Beirut: Lebanon said 100 people were killed and more than 400 wounded in Israeli strikes on the south on Monday, the heaviest daily toll in nearly a year of cross-border clashes.
"Continued Israeli enemy raids on southern towns and villages... killed 100 people and wounded more than 400, with children, women and emergency workers among the dead and wounded," a health ministry statement said, adding that the toll was provisional.
Israel said more than 300 Hezbollah sites had been targeted on Monday in dozens of strikes.

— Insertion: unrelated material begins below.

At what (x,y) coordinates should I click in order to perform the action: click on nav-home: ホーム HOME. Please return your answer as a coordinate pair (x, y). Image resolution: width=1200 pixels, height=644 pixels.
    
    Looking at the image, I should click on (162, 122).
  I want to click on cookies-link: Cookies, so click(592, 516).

Israel military spokesman Rear Admiral Daniel Hagari made a first of its kind appeal to people in Lebanon, telling them to avoid potential targets linked to Hezbollah as strikes would "go on for the near future".
Hagari said Israel's military "will engage in (more) extensive and precise strikes against terror targets which have been embedded widely throughout Lebanon".
He urged civilians "to immediately move out of harm's way for their own safety".
Hezbollah, a powerful political and military force in Lebanon, says it is acting in "support" of Hamas.
Ahead of the annual General Assembly, United Nations chief Antonio Guterres warned of Lebanon becoming "another Gaza" and said it was "clear that both sides are not interested in a ceasefire" there.
Lebanon's official National News Agency reported "more than 80 air strikes in half an hour", targeting south Lebanon, as well as "intense raids" in the Bekaa Valley to the east, where it said a shepherd was killed.